Developer further expressly waives any and all rights and benefits conferred upon
Developer by any provision of any other state, federal or local statute, code, ordinance or
law similar to Section 1542 of the Civil Code. Developer expressly consents that the
waiver of rights contained in the first paragraph shall be given full force and effect,
according to the express terms and provisions of the instant waiver, to unknown and
unsuspected claims, demands and causes of action, if any, arising out of or relating to the
waiver of rights contained in this Restated Development Agreement.
Initials:
Developer
Section 31. Periodic Review.
The City shall conduct a rcview of this Restated Development Agreement as set forth as
follows:
a) Annual Review. The City will review the extent of good faith compliance by
Developer with the terms of this Restated Development Agreement annually commencing on the
first anniversary of the Effective Date of this Restated Development Agreement.
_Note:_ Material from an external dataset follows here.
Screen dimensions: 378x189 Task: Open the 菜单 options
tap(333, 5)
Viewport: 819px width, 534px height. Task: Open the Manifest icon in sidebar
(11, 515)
b) Notice. The City shall notify Developer in writing of the date of review at least
thirty (30) days prior thereto.
c) Good -faith Compliance. During each annual review, Developer is required to
demonstrate good faith compliance with the terms of this Restated Development Agreement.
d) Production of Documents and Other Evidence. Developer agrees to furnish
such reasonable evidence and adequate documentation of good faith compliance as the City, in the
exercise of its reasonable discretion, may require.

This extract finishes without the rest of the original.